Three different types of Gamification in Learning: Peripheral, Intermediate or Core.

When we talk to our customers – business leaders and HR executives – we often hear about the fatigue that training programs bring to the employees as programs get viewed as an additional ‘task’ versus as an enabler to the existing ‘tasks’ at hand.

As a means to help employees ‘switch off’ from their work, but still get learning content that is personalized for their role, gamification of learning has proven to be a very effective approach.

But has gamification affected or created a major sense of accomplishment among end users, much like completing a world in Super Mario Brothers would, or a challenging Mortal Kombat round will elicit?

Gamification has of late become an overused word that has influenced several industries and disrupted traditional business workflows. As with any relatively new technology or approach, it’s important to sift through the noise and identify what are different types of gamification.

Three Aspects of Gamification

When we view various business applications, the most common manifestation of gamification tends to be incorporating points, awarding badges and showcasing leaderboards. The PBL (or Points, Badges and Leaderboards) phenomenon has hit many industries and business applications – from travel and food apps to SaaS based applications like CRMs, Collaboration tools, etc.

While PBLs are essential to a gamification approach and can often be the easiest aspect of game mechanics to include, they aren’t comprehensive. It’s little wonder then that even after incorporating great animations and user experience, the fundamental incorporation of PBLs do little on their own to drive user behavior.

When we think of the elements of gamification, PBLs can be thoughts as the peripheral aspects of gamification. By peripheral, we mean easiest to implement and most applicable across a broad spectrum of industries and business processes. So sales teams can incorporate PBLs to drive their CRM usage much as logistics & delivery firms can incorporate PBLs to hasten delivery timelines. Incorporation of PBLs is also a relatively less risky implementation given it’s high applicability.

The limitation, however is that PBLs by themselves do not induce a fundamental gaming environment for the end user. Taking the same examples above, incorporating badges and leaderboards to recognize sales people will not necessarily make selling to customers a game like experience – it’s a very real experience that drives a company’s topline. Similarly, delivering shipments to large businesses or end customers cannot become a gaming experience for the same reason.

To further make the gamification experience appear more game like, other features such as time, lives and rewards need to be incorporated. Think of these elements as the next phase of gamifying a business process and making the gaming experience more authentic. Like any game, a function of time fundamentally brings a sense of accomplishment of a goal which otherwise would appear more open ended and less likely to be close looped. For example, a critical business process with a turnaround time of 24 hours has a fundamental time component built into it which can make the gaming experience appear more real, in addition to the inclusion of PBLs.

Similarly, the aspect of borrowing lives via friends like in Candy Crush can also be extended to examples of collaboration across many businesses. A major hospital chain can build recognition to its oncology team by encouraging each doctor to share new publications from medicine journals with the entire team. Such social rewards, when tied in with time and PBLs can create a rewarding and sustainable gamification experience.

Elements like time, social sharing and lives can be viewed as intermediate gamification as they build on the motivating factors of PBLs. Even still, in isolation of a core gaming element, intermediate gamification may fall short of a truly gamified experience.

So to fully incorporate gamification, we have to include the core element of an authentic game-like experience… A game!

This is often the hardest and most difficult aspect of gamification to incorporate since you cannot create a sales role or a sales plan into a game, much like providing a customer experience cannot be recreated as a fundamental game. By it’s very definition, core gamification or incorporation of a game limits its applicability to business processes.

By definition, a game would need to have a closed loop which despite being repeated over and over again, would provide a fun and rewarding experience. The simpler the loop the more intrinsically fun the game would appear as is evident from the popularity of games like Candy Crush, Tetris, Snake, Angry Birds, among others. All these games incorporate a simple loop which is played over and over again with enough variations to make for an exciting and sustainable gaming experience.

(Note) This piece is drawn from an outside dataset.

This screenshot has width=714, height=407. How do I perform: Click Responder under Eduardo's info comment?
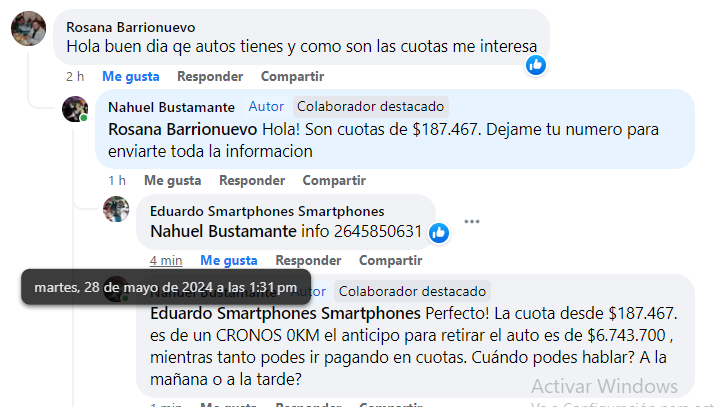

Hence, a truly gamified experience would need to have a game or series of games as it’s core building block around which the intermediate and peripheral elements of gamification would reside.

By it’s very nature, education has become a huge target for gamification as the nature of learning fundamentally overlaps with principles of gamification.

Learning is a rewarding experience – complete a level, earn more points and feel you’ve achieved something substantial.

  1. We learn when we make mistakes – lose time, lose lives and hence startover till you don’t clear the level.
  2. We learn more in a social setting – play against each other or play to complete a level faster than your peers or play as a team to defeat an AI opponent.

This type of synergy allows learning specialists to re-engineers their learning curriculum to incorporate all three elements of gamification – core, intermediate and peripheral. Learning and development executives as well as business leaders can better leverage training initiatives if such elements get baked into their learning content thereby allowing employees to switch off and play games while learning as a by-product of the gaming experience.